Whenever he went to the US, usually on lecturing assignments, they met too. They had to be careful, for Eliot was, after all, a married man. But they both treasured memories of a single kiss they had exchanged when he was on a lecturing trip in California. It had taught him, he wrote, “what a kiss is”. He had felt “suspended between heaven and earth”.

Returning to England, he did not have to go back to the Lloyds Bank job. In 1924 Geoffrey Faber had invited him to dinner in All Souls College, Oxford, and suggested he join the newly founded firm of Faber and Gwyer (later Faber and Faber). Eliot had eagerly concurred. That was not the only big change. He had decided before the California trip, on which Vivien did not accompany him, that he could no longer bear to live with her. Instead, he moved in to share a flat with his friend John Hayward, who suffered from progressive muscular dystrophy and needed Eliot’s help. Meanwhile, Eliot wrote to Emily several times a week, expressing his “adoration”, requesting a lock of her hair and vowing that he wished “to have you with me day and night, always”.

Here, though, there was a difficulty. In 1927, finding life with Vivien “disgusting”, he decided that only Christianity could reconcile him to it, and he was received into the Church of England at a ceremony of adult baptism. Once Emily realized how miserable he was with Vivien, she was eager that he should divorce and marry her. But Eliot maintained that canon law forbade divorce and he refused to budge on the point.

In 1927, finding life with Vivien “disgusting”, he decided that only Christianity could reconcile him to it.

An uneasy period followed, during which Vivien pursued him, knocking on the front door of the Faber building in Russell Square while secretaries hustled him out at the back. Soon she was declared insane and shut away in a private asylum where Eliot never visited her. Then came the Second World War, in which Eliot found a role as an ARP warden, fire-watching on the roof of the Faber building, as recorded in Little Gidding. He wrote passionately to Emily, sometimes several times a week. She was his “nightingale”, his “Raspberrymouth”, and he kissed her “dear, dear feet”.

The war ended, and Eliot went to America again. He had already decided that even if Vivien died, he could not marry Emily. It was hard to explain why, but he tried. They were both so much older than they had been when they fell in love. “I meet myself face to face as a stranger whom I have got to live with.” Vivien did die, perhaps of an overdose, in January 1947, and when Eliot told Emily he could not marry her she was distraught.

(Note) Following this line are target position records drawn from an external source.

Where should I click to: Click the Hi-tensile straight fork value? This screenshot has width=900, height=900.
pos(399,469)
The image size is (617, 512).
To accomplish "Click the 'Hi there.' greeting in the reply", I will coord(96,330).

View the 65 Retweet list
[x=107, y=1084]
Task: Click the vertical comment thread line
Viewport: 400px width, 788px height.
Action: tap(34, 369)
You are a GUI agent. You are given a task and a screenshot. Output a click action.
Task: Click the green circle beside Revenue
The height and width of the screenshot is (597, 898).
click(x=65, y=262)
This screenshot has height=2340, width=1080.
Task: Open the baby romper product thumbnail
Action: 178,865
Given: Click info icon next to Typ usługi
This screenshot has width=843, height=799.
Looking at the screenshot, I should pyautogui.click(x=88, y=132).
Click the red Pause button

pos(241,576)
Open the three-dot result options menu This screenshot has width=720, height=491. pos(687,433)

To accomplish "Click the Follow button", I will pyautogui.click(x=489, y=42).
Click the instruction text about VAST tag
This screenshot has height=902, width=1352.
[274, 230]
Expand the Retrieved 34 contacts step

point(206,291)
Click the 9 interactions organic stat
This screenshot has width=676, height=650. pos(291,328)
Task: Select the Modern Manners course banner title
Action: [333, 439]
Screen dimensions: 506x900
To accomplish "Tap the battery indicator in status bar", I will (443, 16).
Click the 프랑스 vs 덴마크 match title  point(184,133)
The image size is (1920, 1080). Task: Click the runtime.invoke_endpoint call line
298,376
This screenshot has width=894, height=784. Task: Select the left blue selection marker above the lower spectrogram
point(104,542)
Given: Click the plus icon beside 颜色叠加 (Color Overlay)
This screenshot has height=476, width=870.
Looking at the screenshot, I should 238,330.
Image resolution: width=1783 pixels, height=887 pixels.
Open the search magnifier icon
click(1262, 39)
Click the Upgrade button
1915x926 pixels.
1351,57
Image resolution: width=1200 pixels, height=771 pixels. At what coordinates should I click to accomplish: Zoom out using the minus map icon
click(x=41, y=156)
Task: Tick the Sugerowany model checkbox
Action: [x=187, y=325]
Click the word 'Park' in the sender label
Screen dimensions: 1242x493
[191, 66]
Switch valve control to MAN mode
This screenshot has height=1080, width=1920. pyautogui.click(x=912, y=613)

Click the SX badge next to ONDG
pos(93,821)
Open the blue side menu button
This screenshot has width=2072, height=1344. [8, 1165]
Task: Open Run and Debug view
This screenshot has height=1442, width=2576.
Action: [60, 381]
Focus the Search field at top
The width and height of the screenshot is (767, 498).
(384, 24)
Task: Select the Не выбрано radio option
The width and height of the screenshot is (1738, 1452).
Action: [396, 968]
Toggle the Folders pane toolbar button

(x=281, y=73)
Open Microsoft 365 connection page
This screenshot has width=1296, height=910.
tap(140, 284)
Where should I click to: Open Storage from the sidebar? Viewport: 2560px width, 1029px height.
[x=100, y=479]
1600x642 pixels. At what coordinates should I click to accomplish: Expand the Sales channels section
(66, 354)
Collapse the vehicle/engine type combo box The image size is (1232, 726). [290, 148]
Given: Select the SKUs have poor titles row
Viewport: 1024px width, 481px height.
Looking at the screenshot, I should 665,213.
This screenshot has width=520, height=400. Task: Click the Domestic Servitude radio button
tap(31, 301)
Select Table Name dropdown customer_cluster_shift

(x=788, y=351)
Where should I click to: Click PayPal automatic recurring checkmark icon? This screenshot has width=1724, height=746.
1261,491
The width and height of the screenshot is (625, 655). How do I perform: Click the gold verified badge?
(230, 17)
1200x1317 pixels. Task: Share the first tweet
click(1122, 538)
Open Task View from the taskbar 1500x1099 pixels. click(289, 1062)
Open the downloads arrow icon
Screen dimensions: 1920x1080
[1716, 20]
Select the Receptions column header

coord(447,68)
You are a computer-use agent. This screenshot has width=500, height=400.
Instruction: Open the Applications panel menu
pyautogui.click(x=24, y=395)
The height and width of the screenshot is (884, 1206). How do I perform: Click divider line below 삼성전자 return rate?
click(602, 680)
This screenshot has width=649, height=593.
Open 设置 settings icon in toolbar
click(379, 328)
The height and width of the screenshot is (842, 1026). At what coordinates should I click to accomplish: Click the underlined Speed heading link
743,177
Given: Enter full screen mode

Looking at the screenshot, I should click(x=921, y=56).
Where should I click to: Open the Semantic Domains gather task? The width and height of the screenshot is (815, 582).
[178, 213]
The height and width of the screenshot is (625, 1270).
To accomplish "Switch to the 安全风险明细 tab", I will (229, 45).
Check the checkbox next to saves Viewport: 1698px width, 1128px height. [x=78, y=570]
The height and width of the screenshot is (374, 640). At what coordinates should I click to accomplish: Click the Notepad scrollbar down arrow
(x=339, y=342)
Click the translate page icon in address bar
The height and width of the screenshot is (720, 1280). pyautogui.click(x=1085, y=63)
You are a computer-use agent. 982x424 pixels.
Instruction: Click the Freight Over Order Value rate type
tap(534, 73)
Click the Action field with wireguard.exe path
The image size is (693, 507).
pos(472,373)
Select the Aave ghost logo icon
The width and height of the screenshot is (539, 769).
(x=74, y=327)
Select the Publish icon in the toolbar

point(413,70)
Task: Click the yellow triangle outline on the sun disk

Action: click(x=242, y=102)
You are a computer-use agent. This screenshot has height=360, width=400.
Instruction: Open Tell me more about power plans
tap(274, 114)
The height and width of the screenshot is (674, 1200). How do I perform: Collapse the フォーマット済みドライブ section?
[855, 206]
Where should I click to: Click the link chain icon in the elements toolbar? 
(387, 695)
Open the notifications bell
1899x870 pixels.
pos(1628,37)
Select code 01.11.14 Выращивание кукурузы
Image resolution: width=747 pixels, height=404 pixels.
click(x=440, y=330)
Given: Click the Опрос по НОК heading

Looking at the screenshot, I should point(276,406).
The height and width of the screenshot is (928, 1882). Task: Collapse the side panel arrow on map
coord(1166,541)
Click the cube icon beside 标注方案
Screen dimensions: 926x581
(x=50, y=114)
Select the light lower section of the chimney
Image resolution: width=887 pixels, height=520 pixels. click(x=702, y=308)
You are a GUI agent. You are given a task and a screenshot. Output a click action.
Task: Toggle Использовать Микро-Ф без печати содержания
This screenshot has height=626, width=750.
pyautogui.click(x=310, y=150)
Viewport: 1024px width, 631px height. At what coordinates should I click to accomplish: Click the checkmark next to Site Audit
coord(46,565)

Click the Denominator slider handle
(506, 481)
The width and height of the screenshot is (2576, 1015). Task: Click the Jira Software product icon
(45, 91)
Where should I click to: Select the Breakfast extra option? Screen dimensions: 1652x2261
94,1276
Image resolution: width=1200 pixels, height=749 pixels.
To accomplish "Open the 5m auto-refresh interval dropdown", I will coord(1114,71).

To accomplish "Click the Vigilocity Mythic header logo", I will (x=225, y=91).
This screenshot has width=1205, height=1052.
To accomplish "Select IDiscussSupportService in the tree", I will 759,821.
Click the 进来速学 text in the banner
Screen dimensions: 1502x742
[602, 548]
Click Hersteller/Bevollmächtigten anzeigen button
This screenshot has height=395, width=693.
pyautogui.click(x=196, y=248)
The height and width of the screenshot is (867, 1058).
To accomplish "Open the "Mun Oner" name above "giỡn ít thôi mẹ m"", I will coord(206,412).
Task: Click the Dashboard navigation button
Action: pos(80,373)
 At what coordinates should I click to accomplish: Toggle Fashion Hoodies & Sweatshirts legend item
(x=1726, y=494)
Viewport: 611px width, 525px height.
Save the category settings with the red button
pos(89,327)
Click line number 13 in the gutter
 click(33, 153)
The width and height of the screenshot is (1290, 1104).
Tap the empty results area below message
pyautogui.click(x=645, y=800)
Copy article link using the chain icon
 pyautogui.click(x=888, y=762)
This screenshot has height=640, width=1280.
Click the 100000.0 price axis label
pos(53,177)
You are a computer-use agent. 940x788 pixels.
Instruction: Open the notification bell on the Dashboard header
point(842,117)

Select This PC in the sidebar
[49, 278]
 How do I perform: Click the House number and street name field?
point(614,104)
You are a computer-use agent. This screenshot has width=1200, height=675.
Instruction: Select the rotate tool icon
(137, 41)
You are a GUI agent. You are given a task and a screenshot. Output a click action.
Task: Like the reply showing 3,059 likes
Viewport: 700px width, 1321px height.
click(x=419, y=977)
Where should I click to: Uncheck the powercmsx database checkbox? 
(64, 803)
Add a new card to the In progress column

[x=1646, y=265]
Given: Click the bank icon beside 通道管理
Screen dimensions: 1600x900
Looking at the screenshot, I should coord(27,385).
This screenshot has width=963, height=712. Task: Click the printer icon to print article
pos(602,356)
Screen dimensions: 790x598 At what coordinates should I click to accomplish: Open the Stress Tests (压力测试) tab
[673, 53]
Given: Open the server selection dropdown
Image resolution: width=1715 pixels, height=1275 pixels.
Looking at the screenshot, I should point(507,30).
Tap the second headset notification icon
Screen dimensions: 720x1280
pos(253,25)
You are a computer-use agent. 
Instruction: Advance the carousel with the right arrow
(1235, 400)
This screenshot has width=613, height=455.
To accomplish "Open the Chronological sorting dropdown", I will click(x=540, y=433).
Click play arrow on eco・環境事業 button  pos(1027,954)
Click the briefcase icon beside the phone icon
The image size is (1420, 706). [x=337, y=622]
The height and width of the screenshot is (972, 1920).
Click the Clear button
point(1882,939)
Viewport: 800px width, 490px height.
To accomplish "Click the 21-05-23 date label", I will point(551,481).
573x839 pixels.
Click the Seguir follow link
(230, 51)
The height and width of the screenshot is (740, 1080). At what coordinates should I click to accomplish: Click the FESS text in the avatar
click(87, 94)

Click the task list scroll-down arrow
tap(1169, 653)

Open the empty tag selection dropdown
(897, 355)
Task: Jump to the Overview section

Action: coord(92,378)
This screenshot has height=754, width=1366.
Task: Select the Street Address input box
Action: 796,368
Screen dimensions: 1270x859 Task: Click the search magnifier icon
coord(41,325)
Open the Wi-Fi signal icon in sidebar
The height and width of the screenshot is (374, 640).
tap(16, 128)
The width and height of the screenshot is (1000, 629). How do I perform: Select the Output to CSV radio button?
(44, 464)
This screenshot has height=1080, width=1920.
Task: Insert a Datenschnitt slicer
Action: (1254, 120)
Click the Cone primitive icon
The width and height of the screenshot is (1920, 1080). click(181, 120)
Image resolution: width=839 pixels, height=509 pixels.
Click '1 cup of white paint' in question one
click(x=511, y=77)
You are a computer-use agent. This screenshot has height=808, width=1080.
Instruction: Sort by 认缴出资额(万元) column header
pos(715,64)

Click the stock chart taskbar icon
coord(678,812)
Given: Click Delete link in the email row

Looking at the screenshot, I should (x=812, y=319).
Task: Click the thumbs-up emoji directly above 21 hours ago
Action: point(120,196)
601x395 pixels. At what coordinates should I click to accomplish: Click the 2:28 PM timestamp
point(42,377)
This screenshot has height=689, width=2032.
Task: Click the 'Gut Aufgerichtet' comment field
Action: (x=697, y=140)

At this point a new actor comes onstage: Eliot’s secretary Valerie Fletcher. When she was at school she heard a reading of Eliot’s Journey of the Magi. Valerie asked who had written it and, when told, the 14-year-old said: “I shall marry that man.” Eliot interviewed several applicants for the secretary job but seems to have decided on Valerie straight away. The other secretaries at Faber noticed that she always put on high heels before taking dictation from Eliot. They were married on January 10, 1957. Eliot was 68, Valerie 30. At first he continued to work, writing a new play, The Elder Statesman, and signing up Ted Hughes for the Faber poetry list. But he did not need to work. They holidayed in Italy and toured the States again, taking in Texas. In Barbados in 1962 and 1963, he swam with Valerie daily. All seemed well, but he gradually lost strength, and Valerie was with him when he died on January 4, 1965.

He was happier with her than he had ever been. But when he writes about their love, either in verse or prose, it is embarrassing, and you wish he would not do it. Yet Valerie kept and treasured every word. Perhaps Eliot demonstrates what Jonathan Bate notes in Radical Wordsworth. Being starved of sex brings out a poet’s greatest work. Sexual satisfaction is calamitous.

John Carey is a U.K.-based critic and professor of literature. He is the author of numerous books, including A Little History of Poetry, The Unexpected Professor, and What Good Are the Arts?